Directive: Copy out every line of the material below word for word, leaving out the pictures.

Provided information:
•••
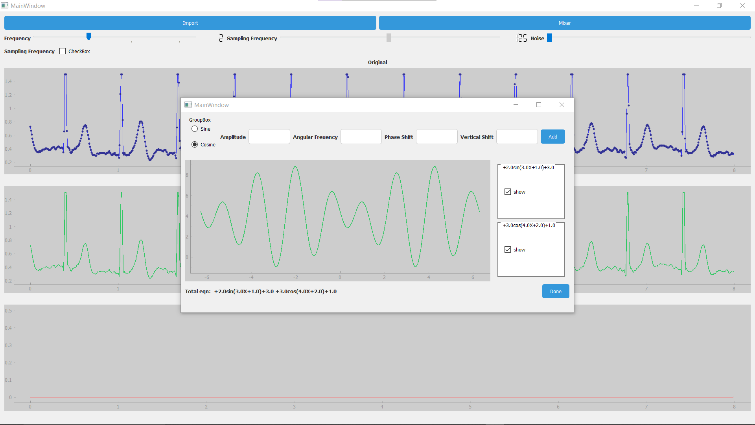Minimize the mixer dialog window

tap(516, 105)
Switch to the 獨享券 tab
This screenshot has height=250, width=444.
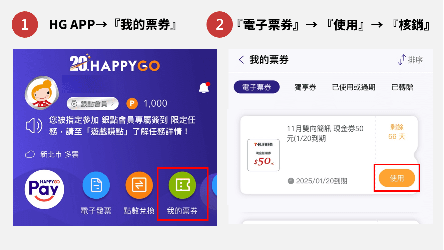pos(305,87)
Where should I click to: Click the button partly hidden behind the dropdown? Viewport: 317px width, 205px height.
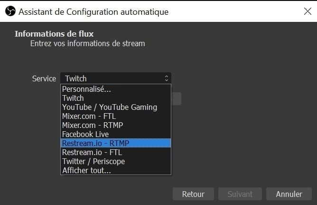pos(176,99)
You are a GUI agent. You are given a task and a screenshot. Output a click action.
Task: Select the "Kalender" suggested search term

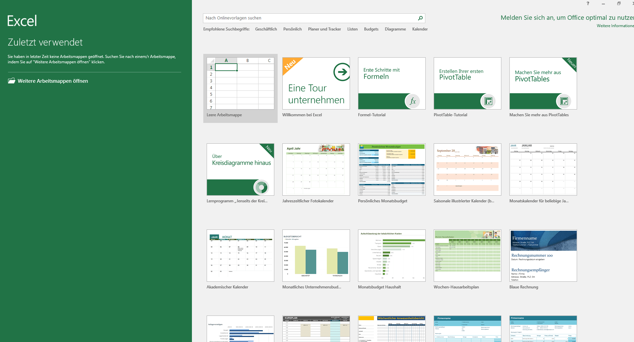pos(420,29)
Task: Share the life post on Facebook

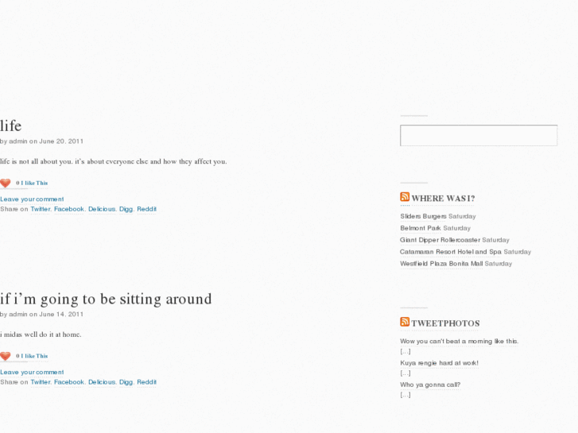Action: point(69,209)
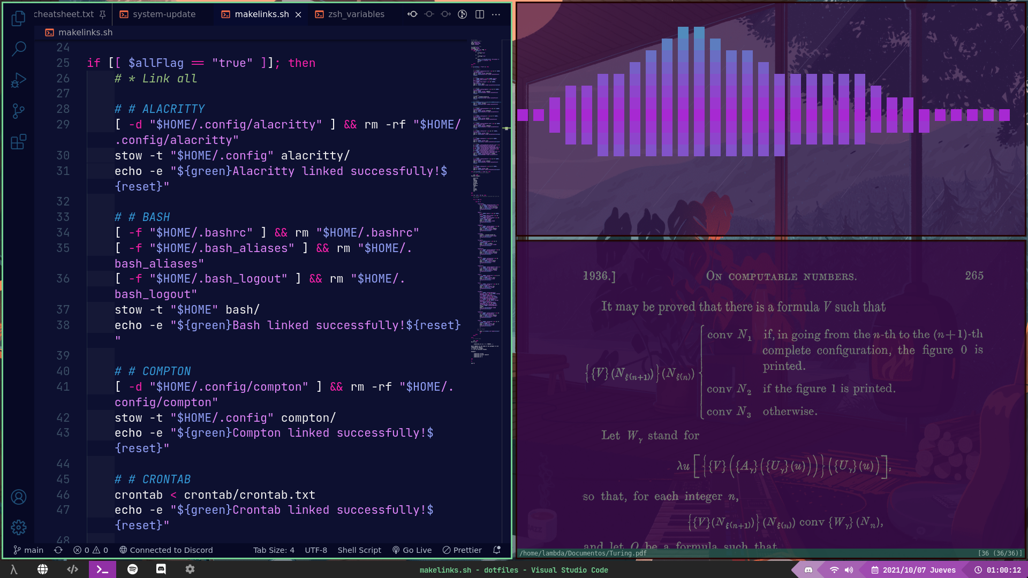Switch to the system-update tab

(x=164, y=14)
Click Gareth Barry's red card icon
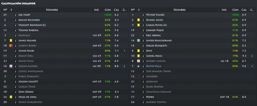Viewport: 257px width, 106px height. click(x=11, y=46)

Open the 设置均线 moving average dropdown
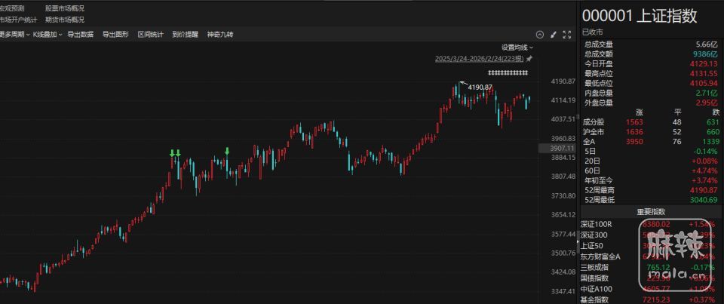click(517, 47)
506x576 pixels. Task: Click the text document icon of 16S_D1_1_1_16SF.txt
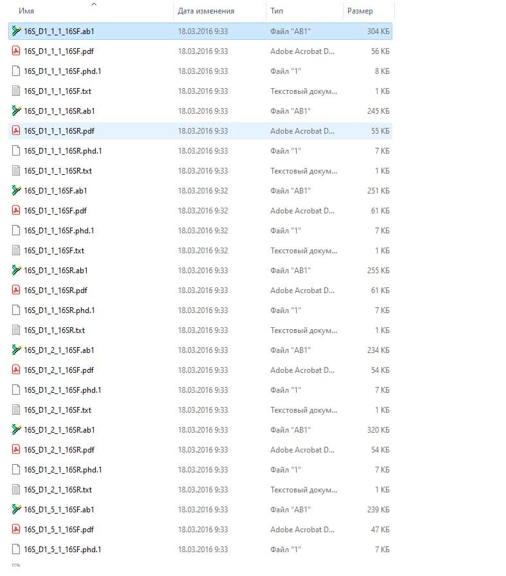[x=16, y=91]
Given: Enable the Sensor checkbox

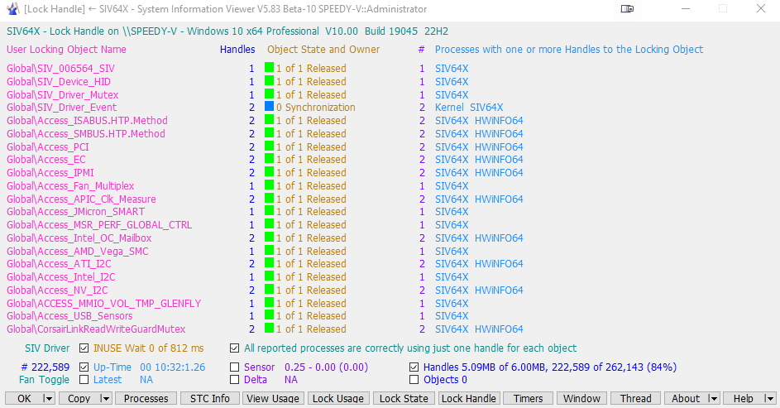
•••
Response to this task:
Minimize the mixer dialog window

tap(516, 105)
Switch to the 獨享券 tab
This screenshot has height=250, width=444.
pos(305,87)
Where should I click to: Click the button partly hidden behind the dropdown? Viewport: 317px width, 205px height.
pos(176,99)
You are a GUI agent. You are given a task and a screenshot. Output a click action.
Task: Select the "Kalender" suggested search term

pos(420,29)
Task: Share the life post on Facebook

Action: point(69,209)
Switch to the system-update tab

(x=164, y=14)
Click Gareth Barry's red card icon
Viewport: 257px width, 106px height. click(x=11, y=46)

Open the 设置均线 moving average dropdown
click(517, 47)
506x576 pixels. Task: Click the text document icon of 16S_D1_1_1_16SF.txt
[x=16, y=91]
Given: Enable the Sensor checkbox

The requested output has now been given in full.